И следователь довел эту мысль до меня. Да, определенная логика в его рассуждениях присутствовала. Только я не мог с ней согласиться.
– Неужели простые граждане, увидев, что кому-то нужна помощь, не станут помогать? Так и будут равнодушно смотреть, как кто-то погибает на его глазах? – спросил я.
– Разумеется, нет. Есть телефон. Первый увидевший позвонит. В скорую помощь, в полицию, в службу спасения, в общем, куда надо.
– В вагоне никто не звонил.
– Там-то зачем? Все знают, что в вагонах монорельса установлены камеры наблюдения. Едва началась драка, пошел сигнал дежурному, который тут же перенаправил его по нужному адресу. Так как поезд на перегоне остановить невозможно, да и доступа в этот момент к нему нет, было принято решение брать банду на остановке. С чем "служба А" прекрасно и справилась.
– Сколько человек погибло? – напрямую спросил я.
– Двое. Кроме того, двое – в реанимации, трое – в санчасти. Я считаю, прекрасная операция. Ни один из простых граждан, находящихся в вагоне, не пострадал.
– А панков вы за людей не считаете?
Следователь недоуменно поднял брови:
– Они сами поставили себя вне общества. Следовательно, государственная помощь на них не распространяется. А вот с вами, господин Шумов, всё значительно сложнее. Вы явно не тот, за кого себя выдаете.
– Почему же? Я – журналист. Привык бывать в ситуациях, когда жизни может угрожать опасность. В развивающихся странах такое повсеместно. Только что из творческой командировки, еще не перестроился.
– Это всё слова… – следователь слегка отодвинулся от стола и сделал задумчивый взгляд. – Но в одном вы правы.
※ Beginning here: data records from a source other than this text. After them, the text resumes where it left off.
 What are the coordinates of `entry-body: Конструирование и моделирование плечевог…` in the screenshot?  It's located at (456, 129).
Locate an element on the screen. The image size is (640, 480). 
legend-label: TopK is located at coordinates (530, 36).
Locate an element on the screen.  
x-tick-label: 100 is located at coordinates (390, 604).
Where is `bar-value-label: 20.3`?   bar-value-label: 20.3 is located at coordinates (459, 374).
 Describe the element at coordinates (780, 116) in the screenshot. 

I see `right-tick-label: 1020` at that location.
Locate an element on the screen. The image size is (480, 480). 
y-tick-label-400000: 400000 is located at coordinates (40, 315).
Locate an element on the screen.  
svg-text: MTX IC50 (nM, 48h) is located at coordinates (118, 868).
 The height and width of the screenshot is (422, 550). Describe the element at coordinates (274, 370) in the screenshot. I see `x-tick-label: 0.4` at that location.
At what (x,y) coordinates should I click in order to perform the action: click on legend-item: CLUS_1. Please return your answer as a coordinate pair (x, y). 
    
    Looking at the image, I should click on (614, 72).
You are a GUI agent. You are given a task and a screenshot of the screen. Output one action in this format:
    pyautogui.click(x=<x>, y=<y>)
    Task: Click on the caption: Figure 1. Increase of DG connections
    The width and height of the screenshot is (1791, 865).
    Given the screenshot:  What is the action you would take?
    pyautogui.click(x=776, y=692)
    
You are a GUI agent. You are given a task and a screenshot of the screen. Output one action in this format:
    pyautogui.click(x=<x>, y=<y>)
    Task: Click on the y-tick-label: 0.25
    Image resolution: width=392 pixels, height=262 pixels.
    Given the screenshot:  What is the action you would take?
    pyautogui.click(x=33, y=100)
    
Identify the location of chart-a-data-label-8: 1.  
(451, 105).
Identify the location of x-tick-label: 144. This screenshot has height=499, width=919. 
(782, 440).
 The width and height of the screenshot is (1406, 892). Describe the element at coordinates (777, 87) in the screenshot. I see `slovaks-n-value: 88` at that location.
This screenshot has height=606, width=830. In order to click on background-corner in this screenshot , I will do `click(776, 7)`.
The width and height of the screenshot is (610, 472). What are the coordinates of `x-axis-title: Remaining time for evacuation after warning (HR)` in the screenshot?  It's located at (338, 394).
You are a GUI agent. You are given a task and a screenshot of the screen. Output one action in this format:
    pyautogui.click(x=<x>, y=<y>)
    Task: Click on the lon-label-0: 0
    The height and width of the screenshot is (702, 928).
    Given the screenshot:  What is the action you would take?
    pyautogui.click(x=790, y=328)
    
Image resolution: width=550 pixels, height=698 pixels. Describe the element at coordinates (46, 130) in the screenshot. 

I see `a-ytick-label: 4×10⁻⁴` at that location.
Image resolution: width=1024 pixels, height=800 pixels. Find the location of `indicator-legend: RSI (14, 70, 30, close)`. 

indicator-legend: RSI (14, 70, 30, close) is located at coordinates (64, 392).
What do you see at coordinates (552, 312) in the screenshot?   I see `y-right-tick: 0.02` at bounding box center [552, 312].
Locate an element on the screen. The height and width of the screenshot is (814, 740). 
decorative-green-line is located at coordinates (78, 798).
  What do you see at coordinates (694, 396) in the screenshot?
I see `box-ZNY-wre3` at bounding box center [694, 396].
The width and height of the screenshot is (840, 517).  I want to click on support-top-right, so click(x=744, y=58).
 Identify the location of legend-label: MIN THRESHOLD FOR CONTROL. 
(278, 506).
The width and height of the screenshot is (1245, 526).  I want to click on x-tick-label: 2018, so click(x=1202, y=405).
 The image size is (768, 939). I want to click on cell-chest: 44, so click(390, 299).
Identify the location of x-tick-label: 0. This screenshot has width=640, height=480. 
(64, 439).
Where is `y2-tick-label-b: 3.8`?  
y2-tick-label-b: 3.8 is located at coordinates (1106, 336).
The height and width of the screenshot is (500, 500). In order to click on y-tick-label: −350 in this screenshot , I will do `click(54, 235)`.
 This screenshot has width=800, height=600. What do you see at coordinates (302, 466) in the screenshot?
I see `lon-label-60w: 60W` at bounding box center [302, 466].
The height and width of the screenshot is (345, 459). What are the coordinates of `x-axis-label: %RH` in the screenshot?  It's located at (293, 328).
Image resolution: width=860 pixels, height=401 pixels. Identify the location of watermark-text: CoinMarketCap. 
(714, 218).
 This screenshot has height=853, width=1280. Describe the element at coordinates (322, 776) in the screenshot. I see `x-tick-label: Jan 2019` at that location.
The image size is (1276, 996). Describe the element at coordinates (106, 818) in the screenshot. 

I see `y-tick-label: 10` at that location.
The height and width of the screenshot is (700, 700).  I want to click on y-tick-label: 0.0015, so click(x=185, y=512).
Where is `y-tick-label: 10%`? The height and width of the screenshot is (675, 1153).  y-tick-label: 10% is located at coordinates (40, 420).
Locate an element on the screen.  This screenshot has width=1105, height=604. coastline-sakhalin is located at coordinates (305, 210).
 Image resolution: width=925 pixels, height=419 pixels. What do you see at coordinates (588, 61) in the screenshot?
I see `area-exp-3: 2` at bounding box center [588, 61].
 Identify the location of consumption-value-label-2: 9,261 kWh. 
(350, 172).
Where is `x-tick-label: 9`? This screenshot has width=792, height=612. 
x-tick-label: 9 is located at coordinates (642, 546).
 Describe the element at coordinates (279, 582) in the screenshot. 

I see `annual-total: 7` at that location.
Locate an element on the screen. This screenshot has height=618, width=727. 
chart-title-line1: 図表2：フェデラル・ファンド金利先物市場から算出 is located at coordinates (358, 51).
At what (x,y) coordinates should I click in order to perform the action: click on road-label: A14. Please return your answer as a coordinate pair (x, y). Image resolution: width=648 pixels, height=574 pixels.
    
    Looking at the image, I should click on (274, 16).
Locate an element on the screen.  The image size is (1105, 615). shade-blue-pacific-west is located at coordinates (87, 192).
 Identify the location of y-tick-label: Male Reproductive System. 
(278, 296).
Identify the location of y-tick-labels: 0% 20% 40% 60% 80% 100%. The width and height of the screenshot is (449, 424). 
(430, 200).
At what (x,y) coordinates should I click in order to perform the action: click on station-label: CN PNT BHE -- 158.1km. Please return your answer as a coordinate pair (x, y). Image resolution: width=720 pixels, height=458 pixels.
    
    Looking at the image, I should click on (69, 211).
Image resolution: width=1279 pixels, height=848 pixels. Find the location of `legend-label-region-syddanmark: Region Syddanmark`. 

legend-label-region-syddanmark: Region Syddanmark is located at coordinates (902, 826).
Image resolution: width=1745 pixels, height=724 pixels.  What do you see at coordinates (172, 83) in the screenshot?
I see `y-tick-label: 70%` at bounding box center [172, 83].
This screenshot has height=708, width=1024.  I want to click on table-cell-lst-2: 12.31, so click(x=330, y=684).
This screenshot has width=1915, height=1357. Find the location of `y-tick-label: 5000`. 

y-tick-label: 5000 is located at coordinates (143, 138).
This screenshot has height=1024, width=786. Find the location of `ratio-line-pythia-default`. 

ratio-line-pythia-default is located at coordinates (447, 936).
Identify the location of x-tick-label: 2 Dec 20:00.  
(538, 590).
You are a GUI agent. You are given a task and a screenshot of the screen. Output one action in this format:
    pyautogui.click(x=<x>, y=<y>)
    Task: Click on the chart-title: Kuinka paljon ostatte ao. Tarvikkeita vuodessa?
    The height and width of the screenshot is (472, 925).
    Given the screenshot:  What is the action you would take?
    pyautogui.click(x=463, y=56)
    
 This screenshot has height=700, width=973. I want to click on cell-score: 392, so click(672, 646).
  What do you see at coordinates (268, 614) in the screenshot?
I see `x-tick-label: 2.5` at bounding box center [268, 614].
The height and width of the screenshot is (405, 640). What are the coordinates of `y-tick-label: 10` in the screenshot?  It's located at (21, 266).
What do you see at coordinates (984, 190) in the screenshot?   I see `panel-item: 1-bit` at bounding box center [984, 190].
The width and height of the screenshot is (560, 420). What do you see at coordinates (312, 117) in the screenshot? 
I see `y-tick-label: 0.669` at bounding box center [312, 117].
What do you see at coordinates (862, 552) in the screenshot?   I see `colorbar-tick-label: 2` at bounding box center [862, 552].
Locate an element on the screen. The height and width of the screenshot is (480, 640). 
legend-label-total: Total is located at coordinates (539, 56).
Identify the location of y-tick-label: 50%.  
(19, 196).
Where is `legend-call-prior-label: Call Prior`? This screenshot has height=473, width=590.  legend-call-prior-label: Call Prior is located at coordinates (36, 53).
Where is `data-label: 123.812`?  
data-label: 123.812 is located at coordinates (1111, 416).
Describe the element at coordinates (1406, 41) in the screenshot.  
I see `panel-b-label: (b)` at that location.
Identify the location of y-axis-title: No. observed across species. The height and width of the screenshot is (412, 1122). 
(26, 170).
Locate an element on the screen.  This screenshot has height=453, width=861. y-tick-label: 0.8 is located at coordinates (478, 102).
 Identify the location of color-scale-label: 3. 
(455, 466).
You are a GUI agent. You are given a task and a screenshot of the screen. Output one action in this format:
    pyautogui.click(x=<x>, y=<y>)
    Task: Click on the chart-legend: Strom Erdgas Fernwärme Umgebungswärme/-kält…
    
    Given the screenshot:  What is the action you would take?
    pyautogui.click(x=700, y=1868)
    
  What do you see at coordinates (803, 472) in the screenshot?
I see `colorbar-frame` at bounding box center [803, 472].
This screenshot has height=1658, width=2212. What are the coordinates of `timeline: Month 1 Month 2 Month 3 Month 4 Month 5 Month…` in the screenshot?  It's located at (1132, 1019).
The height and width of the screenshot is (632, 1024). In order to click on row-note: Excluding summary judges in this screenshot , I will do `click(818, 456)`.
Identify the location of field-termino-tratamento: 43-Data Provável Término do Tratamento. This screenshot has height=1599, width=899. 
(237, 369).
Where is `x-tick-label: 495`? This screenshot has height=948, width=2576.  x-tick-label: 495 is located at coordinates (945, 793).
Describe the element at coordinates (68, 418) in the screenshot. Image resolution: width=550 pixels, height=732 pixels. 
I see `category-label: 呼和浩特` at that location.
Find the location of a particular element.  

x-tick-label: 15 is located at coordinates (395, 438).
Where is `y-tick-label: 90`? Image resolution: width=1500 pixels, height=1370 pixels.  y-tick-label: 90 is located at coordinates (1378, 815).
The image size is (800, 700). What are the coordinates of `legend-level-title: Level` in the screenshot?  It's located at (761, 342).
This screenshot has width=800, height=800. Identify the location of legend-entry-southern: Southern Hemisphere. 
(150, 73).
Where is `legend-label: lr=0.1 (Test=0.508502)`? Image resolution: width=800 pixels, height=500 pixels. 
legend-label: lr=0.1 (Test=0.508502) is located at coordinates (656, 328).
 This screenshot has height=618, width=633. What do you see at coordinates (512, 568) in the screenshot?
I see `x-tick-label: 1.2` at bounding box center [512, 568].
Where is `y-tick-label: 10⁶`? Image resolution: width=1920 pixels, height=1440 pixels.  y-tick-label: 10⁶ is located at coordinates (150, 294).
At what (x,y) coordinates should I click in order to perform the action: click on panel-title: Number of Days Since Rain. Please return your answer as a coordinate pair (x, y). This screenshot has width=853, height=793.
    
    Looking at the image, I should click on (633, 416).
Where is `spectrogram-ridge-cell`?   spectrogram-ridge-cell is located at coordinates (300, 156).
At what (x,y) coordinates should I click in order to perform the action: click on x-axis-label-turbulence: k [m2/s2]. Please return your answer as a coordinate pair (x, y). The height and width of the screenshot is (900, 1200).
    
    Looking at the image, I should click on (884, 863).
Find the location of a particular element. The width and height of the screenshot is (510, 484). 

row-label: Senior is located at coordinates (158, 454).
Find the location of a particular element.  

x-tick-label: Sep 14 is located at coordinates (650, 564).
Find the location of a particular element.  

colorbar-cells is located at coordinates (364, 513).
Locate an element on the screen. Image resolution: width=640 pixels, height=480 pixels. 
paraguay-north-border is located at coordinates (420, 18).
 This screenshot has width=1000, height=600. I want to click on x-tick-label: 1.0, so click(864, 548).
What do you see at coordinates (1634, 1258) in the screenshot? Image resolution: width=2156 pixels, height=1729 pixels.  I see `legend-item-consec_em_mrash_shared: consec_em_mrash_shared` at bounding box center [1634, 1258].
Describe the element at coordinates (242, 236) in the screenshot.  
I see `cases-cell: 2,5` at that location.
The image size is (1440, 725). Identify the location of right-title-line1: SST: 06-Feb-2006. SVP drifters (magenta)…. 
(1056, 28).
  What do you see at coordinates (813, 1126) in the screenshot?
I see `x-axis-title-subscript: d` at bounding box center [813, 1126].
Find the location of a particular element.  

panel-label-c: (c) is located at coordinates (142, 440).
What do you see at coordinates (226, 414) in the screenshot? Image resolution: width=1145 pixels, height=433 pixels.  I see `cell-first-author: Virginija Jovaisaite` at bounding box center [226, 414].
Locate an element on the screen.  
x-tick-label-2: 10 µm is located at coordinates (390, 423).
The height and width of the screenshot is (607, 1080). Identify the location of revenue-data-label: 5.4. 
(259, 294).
На сегодняшний час мы вам ничего не можем предъявить. Остаются мои подозрения. Но их, как говорится, к делу не подошьешь. Так что вы свободны, можете идти. Куда хотите.
– Я хотел домой.
– Отлично! Но не забывайте – теперь вы в поле нашего зрения.
– Учту, – сухо сказал я.
Судя по цифрам на часах в кабинете, меня продержали на допросе больше трех часов. Было уже девять вечера. Конечно, темно не было, но Гошины предупреждения опять начали будить во мне беспокойство. К тому же я совершенно не представлял, где нахожусь: вид за окном ни о чем не говорил, а спрашивать следователя было себе дороже.